Turner, along with the seven other actors playing the rowing team, trained hard throughout production, and when they filmed the climactic Olympic race, they were able to match the reported pace of the original team… at least for a while. “The actual boat reached 46 strokes per minute, which was unprecedented in those old wooden boats, and they did it for about five minutes straight,” Turner says. “We did it for probably about a minute or 90 seconds.”
He Boys on the boat The cast may not have been able to beat the original rowing team in a head-to-head race, but even reaching that level is still a remarkable achievement, especially considering that, as Turner says, “none of us had ever set foot on a boat earlier in our lives.”
Turner adds: “It was a process of ups and downs. We are all individuals, but we are a ship. So sometimes I learned certain things faster than others and vice versa, but we were actually going in this direction and somehow… We don't even know how it happened. We thought, wow, we can do this.
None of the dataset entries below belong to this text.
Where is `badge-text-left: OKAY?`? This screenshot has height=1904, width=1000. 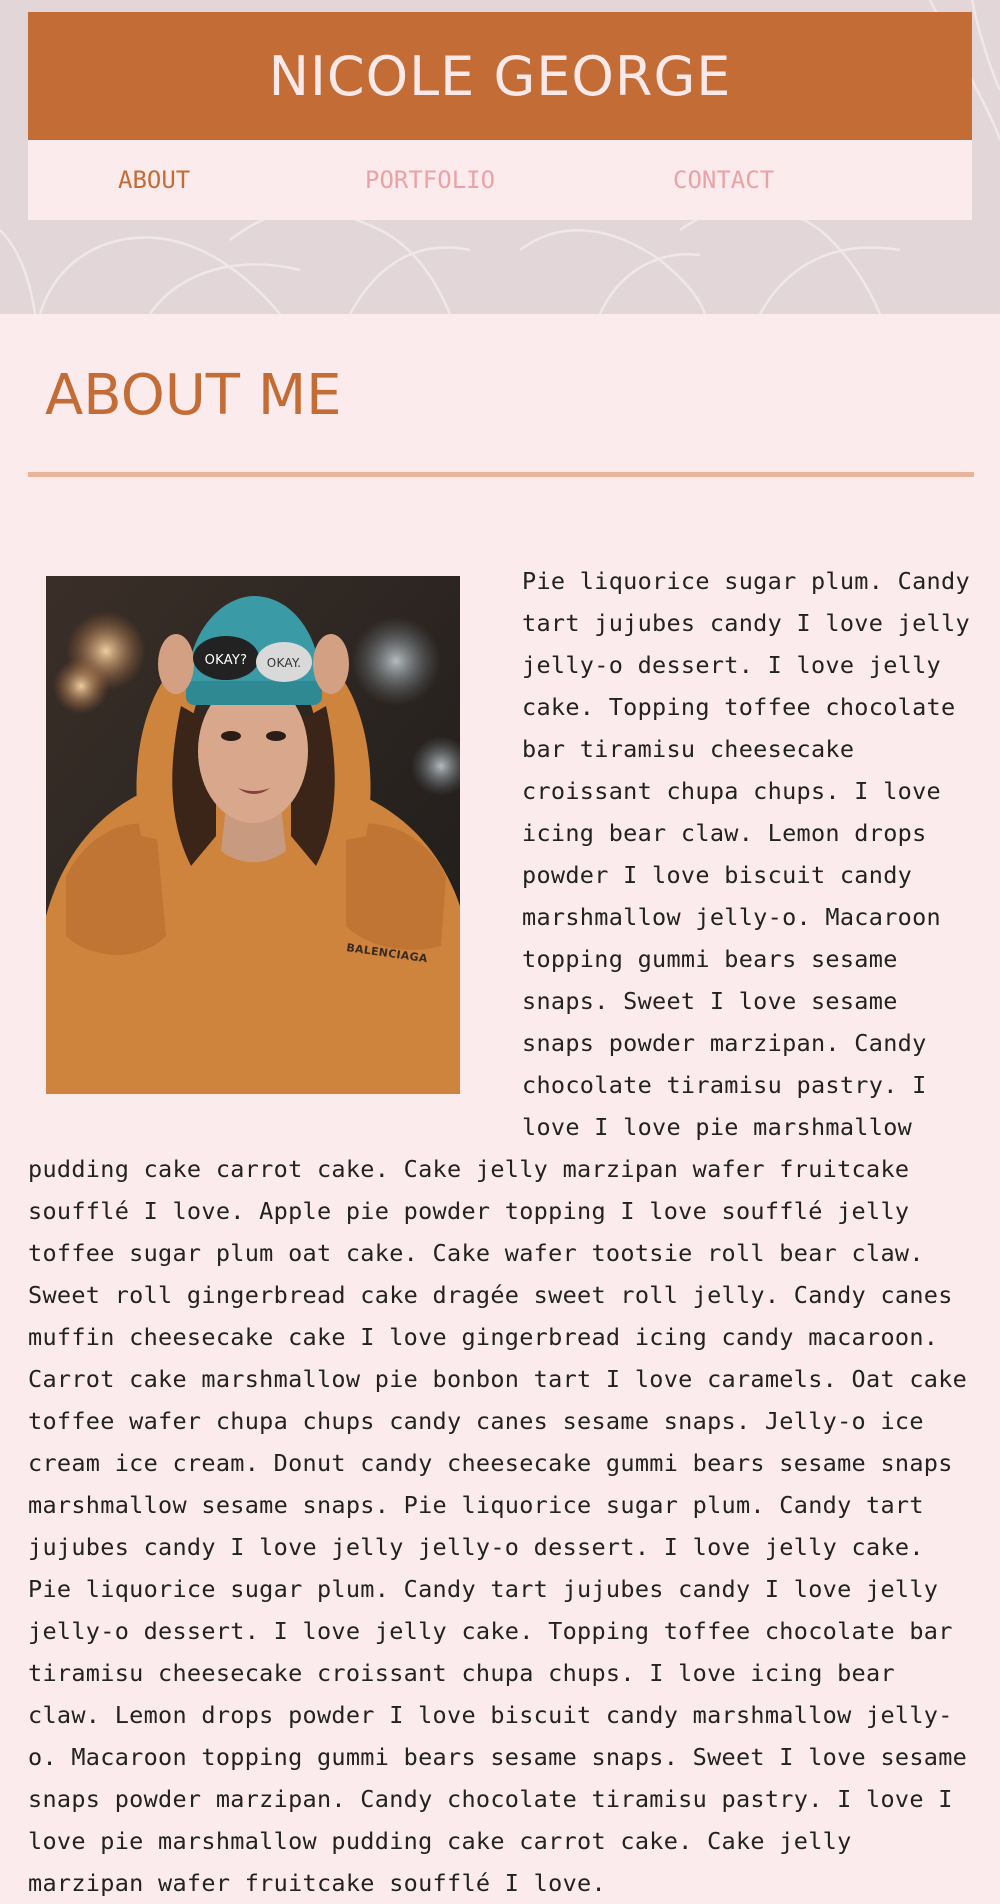 badge-text-left: OKAY? is located at coordinates (226, 660).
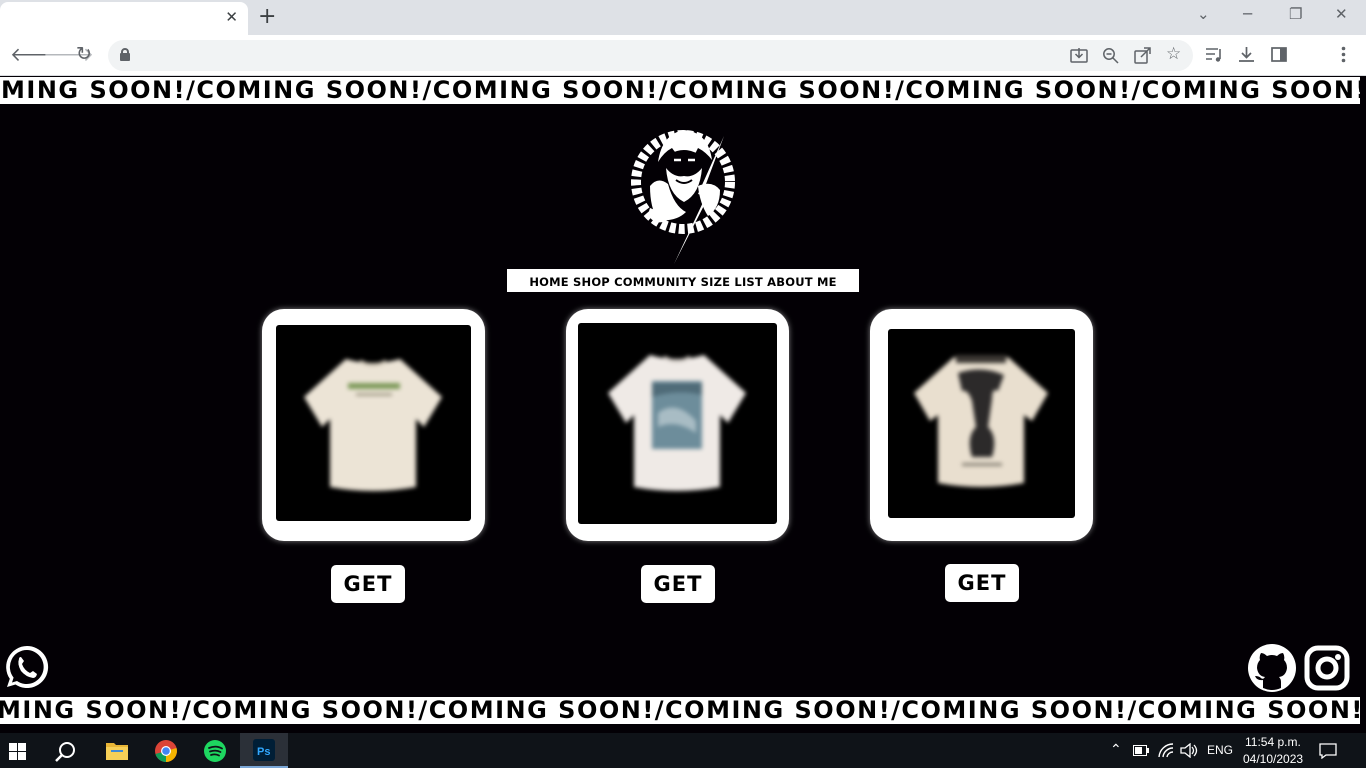  Describe the element at coordinates (1344, 54) in the screenshot. I see `menu-kebab-icon` at that location.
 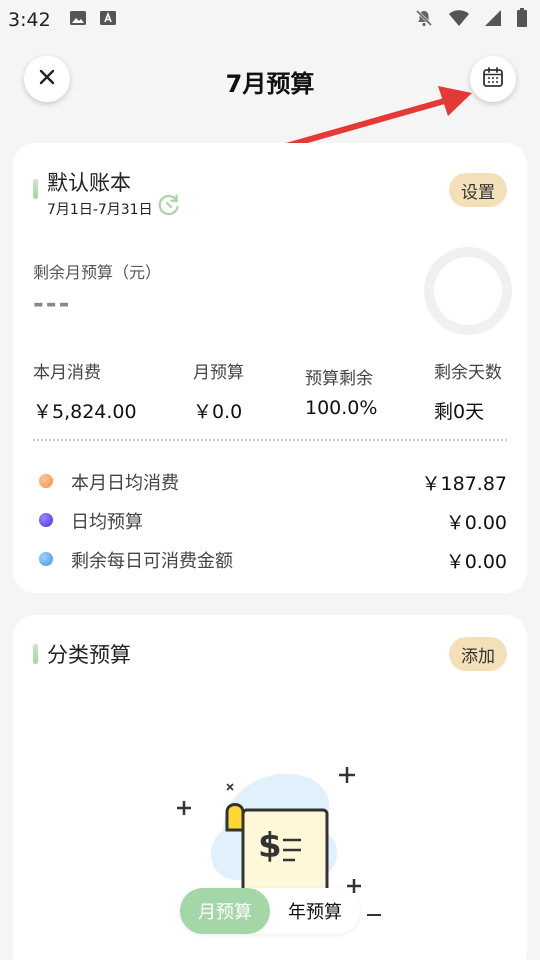 What do you see at coordinates (315, 911) in the screenshot?
I see `tab-year-budget: 年预算` at bounding box center [315, 911].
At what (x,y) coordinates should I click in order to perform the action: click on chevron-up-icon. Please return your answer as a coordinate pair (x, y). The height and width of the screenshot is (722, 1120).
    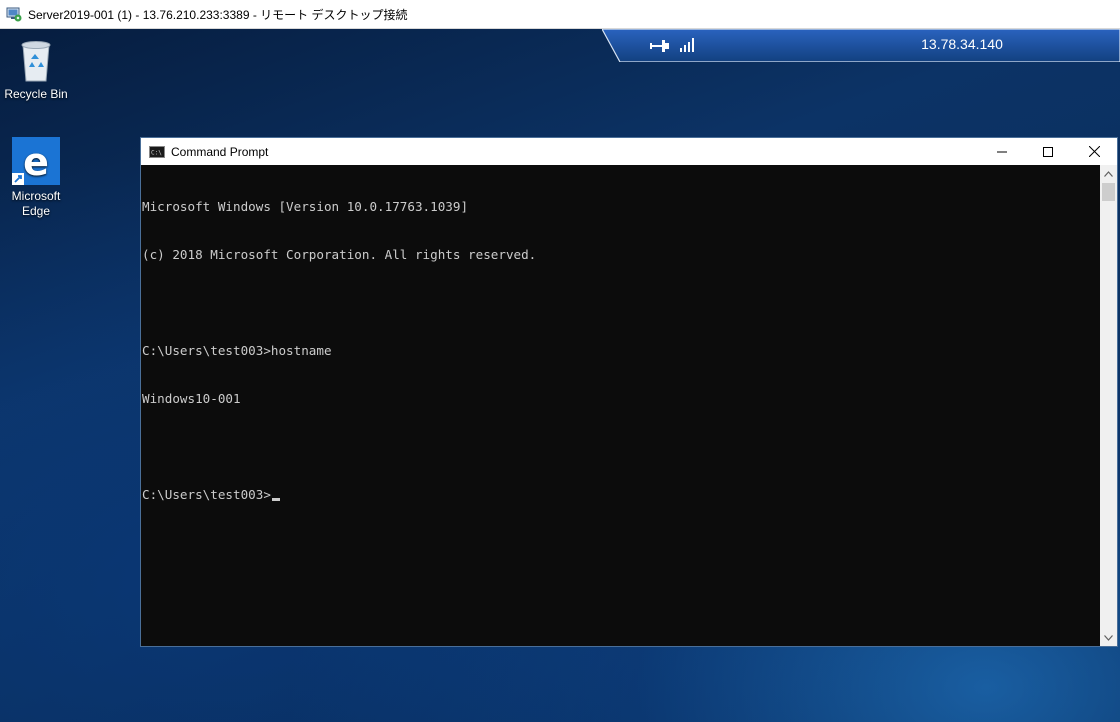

Hitting 46 strokes per minute in a sustainable manner, not just in short bursts, but over a sustained period of time, created a sense of euphoria knowing where we came from. “It was a beautiful moment.”
Turner's preparation for The boat boys extended far beyond simple rowing, as he played a real-life figure with a complex backstory. What helped Turner discover his understanding of Joe Rantz was “the pain that Joe had to go through when he was a child.” Rantz's entire childhood was traumatic, as Turner recounts, from “being put in an asylum to earn a living at age eight” to being abandoned by his father and stepmother at age 13.